▶ **Instruction**
Copy the data below word for word, starting at the line that contains "The width and height of the screenshot is (1568, 660)." and stopping after the line that contains "Action: point(317,537)".

··· Data for processing ···

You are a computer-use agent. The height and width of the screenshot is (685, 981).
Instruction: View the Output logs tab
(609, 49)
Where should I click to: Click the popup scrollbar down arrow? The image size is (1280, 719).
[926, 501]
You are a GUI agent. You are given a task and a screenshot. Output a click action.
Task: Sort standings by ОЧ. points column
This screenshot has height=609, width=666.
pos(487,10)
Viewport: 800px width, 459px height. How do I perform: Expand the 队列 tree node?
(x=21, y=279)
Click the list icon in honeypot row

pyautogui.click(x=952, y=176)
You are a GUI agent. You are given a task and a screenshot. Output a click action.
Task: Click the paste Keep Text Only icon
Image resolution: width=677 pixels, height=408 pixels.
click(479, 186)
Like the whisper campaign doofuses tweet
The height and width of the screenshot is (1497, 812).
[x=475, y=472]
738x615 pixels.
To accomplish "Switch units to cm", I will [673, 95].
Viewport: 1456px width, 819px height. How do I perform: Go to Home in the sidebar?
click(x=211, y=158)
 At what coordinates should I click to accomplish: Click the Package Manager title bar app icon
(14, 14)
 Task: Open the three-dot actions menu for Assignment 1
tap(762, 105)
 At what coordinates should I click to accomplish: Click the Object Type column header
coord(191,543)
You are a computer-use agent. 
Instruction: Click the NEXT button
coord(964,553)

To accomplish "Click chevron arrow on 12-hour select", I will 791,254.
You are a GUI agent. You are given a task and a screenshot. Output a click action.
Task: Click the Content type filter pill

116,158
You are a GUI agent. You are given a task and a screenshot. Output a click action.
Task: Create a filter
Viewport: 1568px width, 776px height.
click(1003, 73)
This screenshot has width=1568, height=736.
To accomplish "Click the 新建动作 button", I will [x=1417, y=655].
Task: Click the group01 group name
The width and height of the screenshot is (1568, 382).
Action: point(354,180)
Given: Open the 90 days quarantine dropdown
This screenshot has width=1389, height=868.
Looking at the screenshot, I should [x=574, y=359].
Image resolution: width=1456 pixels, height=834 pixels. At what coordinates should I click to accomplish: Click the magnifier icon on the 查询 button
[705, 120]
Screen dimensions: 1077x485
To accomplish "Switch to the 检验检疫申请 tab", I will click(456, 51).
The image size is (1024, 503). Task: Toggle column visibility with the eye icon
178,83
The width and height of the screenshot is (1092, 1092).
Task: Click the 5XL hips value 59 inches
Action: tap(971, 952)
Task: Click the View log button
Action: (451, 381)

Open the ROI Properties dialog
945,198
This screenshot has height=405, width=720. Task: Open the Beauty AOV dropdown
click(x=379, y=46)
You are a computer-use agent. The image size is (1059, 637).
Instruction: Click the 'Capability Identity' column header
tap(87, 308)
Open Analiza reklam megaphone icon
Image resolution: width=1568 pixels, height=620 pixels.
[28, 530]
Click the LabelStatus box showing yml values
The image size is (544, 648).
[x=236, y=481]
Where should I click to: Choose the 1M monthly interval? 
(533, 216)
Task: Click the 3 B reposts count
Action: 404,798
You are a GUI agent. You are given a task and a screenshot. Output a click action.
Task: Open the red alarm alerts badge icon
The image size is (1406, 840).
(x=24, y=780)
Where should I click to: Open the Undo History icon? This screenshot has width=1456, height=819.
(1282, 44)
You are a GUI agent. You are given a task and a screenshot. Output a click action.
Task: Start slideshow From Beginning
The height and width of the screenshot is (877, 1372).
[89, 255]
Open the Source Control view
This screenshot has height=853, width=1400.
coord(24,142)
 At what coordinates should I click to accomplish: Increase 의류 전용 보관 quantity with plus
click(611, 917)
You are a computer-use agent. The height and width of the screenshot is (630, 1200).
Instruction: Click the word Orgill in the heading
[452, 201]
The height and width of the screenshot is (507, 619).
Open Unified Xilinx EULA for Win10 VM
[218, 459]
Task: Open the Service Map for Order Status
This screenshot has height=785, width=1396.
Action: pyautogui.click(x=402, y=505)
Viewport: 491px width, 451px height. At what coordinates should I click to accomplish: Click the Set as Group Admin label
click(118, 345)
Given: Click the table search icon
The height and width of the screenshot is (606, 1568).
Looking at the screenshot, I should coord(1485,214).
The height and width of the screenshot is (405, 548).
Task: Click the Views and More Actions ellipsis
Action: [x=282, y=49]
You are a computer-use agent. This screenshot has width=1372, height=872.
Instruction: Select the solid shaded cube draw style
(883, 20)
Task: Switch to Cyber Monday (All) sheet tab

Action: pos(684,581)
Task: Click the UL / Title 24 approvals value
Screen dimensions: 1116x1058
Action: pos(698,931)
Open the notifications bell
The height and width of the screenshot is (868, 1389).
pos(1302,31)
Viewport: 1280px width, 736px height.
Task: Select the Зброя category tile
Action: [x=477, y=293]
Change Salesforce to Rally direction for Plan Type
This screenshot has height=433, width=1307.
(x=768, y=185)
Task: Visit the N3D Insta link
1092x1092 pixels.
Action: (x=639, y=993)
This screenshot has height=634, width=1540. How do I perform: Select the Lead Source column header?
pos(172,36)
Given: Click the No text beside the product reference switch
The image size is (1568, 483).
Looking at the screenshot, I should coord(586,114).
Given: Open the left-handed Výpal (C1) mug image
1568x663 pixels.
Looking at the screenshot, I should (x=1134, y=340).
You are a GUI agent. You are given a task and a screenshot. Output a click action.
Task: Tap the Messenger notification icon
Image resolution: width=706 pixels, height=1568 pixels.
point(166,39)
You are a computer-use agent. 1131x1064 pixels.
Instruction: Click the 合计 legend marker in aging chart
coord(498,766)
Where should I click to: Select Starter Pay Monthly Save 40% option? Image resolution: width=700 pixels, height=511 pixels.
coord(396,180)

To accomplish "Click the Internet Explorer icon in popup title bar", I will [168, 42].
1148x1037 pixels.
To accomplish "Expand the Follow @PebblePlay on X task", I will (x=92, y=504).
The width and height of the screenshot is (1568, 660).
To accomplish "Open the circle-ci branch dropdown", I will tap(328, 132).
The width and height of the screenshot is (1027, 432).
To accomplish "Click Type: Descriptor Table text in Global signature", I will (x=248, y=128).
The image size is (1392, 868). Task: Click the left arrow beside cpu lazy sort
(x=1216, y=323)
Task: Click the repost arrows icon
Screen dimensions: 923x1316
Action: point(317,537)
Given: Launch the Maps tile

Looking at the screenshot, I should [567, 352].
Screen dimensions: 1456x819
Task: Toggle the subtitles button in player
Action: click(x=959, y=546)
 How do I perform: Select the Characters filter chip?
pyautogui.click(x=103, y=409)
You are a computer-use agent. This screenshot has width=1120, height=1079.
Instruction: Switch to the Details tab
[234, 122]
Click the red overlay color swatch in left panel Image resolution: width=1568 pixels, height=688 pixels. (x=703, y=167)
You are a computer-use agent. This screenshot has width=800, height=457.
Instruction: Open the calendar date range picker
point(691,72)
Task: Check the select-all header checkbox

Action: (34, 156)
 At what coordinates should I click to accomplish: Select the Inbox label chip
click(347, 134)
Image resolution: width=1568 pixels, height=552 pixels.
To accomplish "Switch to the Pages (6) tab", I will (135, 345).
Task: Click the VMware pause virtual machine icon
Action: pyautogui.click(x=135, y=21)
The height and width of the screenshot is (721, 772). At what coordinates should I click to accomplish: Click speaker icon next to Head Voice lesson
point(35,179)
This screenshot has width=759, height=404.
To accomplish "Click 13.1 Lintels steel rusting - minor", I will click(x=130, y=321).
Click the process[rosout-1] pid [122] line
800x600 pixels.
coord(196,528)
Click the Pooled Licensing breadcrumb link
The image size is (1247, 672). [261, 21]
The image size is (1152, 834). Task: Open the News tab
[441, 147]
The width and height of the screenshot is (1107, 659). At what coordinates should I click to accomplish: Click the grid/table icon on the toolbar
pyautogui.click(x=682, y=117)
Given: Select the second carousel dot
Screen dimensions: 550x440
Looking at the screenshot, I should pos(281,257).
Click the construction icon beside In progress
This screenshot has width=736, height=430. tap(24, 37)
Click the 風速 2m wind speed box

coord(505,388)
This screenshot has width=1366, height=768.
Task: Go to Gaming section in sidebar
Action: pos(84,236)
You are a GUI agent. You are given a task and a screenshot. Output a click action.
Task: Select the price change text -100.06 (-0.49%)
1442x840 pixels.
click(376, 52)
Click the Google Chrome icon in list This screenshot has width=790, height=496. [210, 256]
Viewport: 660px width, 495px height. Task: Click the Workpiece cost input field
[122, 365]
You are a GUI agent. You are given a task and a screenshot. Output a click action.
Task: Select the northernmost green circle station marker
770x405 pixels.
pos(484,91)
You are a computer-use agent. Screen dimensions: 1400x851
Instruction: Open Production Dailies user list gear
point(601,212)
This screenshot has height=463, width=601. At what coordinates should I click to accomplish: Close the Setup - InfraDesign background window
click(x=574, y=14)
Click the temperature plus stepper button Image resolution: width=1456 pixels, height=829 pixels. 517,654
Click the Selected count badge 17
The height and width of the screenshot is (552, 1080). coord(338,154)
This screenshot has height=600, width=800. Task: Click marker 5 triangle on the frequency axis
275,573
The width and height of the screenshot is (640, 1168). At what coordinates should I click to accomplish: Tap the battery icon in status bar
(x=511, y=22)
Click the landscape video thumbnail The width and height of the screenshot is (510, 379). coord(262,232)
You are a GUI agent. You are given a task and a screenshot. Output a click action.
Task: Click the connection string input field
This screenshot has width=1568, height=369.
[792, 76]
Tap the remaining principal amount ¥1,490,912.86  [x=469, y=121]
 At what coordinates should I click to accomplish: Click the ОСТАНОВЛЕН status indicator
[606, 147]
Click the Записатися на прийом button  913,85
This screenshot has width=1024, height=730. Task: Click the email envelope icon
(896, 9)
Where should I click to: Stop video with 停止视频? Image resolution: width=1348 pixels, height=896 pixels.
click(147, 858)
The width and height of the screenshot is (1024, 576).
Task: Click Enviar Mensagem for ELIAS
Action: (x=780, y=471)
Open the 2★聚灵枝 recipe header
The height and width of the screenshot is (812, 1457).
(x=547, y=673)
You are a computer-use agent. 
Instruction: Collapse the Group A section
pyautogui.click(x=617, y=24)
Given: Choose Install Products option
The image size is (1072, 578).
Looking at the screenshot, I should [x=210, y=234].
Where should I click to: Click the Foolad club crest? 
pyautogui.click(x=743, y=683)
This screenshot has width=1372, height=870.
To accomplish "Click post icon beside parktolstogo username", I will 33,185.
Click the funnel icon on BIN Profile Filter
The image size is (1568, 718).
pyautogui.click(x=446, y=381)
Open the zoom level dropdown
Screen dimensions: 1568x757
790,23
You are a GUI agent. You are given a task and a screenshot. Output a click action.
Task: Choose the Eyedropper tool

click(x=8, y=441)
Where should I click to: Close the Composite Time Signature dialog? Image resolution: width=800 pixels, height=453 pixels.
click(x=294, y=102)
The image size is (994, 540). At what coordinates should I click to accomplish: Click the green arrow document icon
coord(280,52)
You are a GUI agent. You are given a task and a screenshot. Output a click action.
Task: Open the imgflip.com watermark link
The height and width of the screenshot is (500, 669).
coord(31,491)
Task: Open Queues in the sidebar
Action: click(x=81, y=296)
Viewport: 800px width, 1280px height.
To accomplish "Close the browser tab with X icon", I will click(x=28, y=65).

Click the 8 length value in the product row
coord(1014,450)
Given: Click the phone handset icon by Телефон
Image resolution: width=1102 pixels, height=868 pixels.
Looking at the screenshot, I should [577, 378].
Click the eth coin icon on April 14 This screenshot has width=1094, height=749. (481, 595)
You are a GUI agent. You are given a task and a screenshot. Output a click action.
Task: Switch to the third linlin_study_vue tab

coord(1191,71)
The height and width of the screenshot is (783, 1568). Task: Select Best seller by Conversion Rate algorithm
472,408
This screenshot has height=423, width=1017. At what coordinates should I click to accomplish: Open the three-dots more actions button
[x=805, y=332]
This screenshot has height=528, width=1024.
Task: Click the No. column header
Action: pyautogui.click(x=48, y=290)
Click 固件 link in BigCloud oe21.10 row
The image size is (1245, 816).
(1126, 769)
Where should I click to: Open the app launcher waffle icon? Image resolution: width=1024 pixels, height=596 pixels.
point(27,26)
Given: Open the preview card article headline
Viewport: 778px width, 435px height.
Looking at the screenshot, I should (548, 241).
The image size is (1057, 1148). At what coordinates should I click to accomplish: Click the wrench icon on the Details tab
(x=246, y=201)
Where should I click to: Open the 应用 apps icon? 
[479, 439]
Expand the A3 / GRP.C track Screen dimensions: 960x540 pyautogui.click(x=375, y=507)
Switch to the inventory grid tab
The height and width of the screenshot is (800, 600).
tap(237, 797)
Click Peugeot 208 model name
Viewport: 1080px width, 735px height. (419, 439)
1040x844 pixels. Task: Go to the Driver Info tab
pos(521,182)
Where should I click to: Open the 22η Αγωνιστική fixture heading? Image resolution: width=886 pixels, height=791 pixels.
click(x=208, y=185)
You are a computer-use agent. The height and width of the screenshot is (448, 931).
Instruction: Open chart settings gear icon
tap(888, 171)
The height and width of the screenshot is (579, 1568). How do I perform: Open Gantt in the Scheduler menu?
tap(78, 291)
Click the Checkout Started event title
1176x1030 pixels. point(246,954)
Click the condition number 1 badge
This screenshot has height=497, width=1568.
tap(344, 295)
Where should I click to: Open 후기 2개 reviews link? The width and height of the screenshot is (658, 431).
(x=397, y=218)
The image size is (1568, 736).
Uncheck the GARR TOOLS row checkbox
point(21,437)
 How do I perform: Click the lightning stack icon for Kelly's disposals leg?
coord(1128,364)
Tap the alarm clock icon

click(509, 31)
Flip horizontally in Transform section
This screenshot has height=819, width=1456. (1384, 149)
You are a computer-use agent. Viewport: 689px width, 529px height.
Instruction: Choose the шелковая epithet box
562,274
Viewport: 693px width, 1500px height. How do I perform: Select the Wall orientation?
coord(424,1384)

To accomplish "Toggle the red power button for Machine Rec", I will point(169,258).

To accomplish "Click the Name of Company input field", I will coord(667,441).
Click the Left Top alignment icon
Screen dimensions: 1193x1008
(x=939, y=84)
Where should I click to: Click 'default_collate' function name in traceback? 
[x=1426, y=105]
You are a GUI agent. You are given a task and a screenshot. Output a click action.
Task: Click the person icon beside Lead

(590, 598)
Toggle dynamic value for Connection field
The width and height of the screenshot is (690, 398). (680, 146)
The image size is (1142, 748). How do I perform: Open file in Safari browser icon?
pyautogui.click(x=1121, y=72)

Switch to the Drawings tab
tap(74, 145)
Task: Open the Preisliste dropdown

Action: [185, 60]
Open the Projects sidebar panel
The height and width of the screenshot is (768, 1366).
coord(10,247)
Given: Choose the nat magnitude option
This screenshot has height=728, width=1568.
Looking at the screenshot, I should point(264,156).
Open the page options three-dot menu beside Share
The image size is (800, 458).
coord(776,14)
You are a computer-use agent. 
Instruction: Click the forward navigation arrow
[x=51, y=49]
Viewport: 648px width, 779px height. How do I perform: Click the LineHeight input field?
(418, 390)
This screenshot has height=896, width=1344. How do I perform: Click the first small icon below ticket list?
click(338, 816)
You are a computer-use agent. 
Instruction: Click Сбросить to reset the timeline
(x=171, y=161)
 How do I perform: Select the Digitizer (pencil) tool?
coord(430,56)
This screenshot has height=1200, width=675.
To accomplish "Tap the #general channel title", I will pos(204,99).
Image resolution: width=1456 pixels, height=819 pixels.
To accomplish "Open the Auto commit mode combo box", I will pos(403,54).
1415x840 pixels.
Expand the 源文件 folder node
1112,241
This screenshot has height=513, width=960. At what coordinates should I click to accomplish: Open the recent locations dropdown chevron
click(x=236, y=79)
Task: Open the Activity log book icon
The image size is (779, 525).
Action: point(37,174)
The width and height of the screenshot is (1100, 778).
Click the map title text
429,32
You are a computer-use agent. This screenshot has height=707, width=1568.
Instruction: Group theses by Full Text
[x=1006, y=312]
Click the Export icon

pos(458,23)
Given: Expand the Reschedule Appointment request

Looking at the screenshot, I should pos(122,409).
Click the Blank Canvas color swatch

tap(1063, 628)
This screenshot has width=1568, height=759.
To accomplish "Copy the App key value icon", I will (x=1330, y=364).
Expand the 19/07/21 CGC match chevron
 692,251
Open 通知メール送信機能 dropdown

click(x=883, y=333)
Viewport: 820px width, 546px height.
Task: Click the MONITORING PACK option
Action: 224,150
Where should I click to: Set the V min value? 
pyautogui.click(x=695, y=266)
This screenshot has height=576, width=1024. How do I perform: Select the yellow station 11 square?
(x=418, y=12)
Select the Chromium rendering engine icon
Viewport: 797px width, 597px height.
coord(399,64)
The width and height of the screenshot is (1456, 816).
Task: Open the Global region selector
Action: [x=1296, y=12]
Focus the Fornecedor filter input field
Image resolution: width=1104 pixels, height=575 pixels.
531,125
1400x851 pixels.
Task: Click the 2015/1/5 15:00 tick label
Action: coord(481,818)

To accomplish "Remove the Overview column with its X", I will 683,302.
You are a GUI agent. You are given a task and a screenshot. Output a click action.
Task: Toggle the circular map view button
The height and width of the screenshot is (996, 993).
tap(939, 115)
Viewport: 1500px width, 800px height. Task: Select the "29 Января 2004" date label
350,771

···

▶ **The response**
The width and height of the screenshot is (1568, 660).
To accomplish "Open the circle-ci branch dropdown", I will tap(328, 132).
The width and height of the screenshot is (1027, 432).
To accomplish "Click Type: Descriptor Table text in Global signature", I will (x=248, y=128).
The image size is (1392, 868). Task: Click the left arrow beside cpu lazy sort
(x=1216, y=323)
Task: Click the repost arrows icon
Screen dimensions: 923x1316
Action: point(317,537)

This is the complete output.